**Task item**
Repeat word for word, please, only the lines of the material from the one containing "[Facebook] (1312, 35)" through its final line, both ends included.

►

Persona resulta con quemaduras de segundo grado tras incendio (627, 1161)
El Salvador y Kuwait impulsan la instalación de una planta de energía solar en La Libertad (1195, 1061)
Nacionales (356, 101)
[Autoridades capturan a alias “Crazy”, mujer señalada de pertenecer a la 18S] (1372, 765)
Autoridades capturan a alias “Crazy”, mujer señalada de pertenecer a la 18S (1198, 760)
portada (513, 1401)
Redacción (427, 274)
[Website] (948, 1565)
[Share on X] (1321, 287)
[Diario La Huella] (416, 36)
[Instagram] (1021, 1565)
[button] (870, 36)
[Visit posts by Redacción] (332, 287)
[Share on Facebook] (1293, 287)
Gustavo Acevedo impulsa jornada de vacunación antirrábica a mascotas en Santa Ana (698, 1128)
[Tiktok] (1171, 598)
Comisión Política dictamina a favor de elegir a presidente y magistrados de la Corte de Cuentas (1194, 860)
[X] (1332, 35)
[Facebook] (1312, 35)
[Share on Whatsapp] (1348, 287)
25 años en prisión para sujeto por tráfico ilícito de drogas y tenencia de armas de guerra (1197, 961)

◄

**Answer to the exercise**
[Facebook] (1312, 35)
[Share on Whatsapp] (1348, 287)
25 años en prisión para sujeto por tráfico ilícito de drogas y tenencia de armas de guerra (1197, 961)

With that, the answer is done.